-- INSTRUCTIONS FOR THE TASK --
Below are some records. Return exactly the lines from the one with "Click the second line of instruction text" to the one with "The image size is (624, 1002).", and nothing else.

-- SUPPLIED ENTRIES --
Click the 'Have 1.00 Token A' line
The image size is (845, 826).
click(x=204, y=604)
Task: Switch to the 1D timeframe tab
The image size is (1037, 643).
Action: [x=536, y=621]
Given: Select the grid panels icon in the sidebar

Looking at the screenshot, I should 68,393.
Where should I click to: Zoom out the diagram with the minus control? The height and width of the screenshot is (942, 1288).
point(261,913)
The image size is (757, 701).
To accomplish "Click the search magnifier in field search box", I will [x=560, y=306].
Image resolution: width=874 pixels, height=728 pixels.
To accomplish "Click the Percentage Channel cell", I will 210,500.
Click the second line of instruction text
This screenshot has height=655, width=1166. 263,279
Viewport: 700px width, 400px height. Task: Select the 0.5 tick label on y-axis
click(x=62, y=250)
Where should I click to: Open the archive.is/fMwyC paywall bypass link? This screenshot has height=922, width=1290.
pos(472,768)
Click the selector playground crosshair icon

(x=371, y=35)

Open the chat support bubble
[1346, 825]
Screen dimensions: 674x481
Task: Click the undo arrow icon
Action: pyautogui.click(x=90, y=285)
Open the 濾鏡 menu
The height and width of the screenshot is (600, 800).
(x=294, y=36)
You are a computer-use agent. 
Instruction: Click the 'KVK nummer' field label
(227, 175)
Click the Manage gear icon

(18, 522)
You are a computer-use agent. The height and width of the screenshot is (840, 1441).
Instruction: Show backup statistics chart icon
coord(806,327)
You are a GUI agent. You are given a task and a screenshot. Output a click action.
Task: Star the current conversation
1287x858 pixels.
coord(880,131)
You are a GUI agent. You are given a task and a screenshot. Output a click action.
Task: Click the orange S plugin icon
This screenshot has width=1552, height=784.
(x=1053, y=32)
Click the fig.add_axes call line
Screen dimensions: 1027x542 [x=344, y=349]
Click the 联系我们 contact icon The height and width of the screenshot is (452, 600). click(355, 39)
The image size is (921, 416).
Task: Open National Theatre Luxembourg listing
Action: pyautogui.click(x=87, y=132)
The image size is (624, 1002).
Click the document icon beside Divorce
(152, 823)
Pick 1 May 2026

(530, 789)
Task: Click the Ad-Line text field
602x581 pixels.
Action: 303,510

-- RESULT --
Click the second line of instruction text
This screenshot has height=655, width=1166. 263,279
Viewport: 700px width, 400px height. Task: Select the 0.5 tick label on y-axis
click(x=62, y=250)
Where should I click to: Open the archive.is/fMwyC paywall bypass link? This screenshot has height=922, width=1290.
pos(472,768)
Click the selector playground crosshair icon

(x=371, y=35)

Open the chat support bubble
[1346, 825]
Screen dimensions: 674x481
Task: Click the undo arrow icon
Action: pyautogui.click(x=90, y=285)
Open the 濾鏡 menu
The height and width of the screenshot is (600, 800).
(x=294, y=36)
You are a computer-use agent. 
Instruction: Click the 'KVK nummer' field label
(227, 175)
Click the Manage gear icon

(18, 522)
You are a computer-use agent. The height and width of the screenshot is (840, 1441).
Instruction: Show backup statistics chart icon
coord(806,327)
You are a GUI agent. You are given a task and a screenshot. Output a click action.
Task: Star the current conversation
1287x858 pixels.
coord(880,131)
You are a GUI agent. You are given a task and a screenshot. Output a click action.
Task: Click the orange S plugin icon
This screenshot has width=1552, height=784.
(x=1053, y=32)
Click the fig.add_axes call line
Screen dimensions: 1027x542 [x=344, y=349]
Click the 联系我们 contact icon The height and width of the screenshot is (452, 600). click(355, 39)
The image size is (921, 416).
Task: Open National Theatre Luxembourg listing
Action: pyautogui.click(x=87, y=132)
The image size is (624, 1002).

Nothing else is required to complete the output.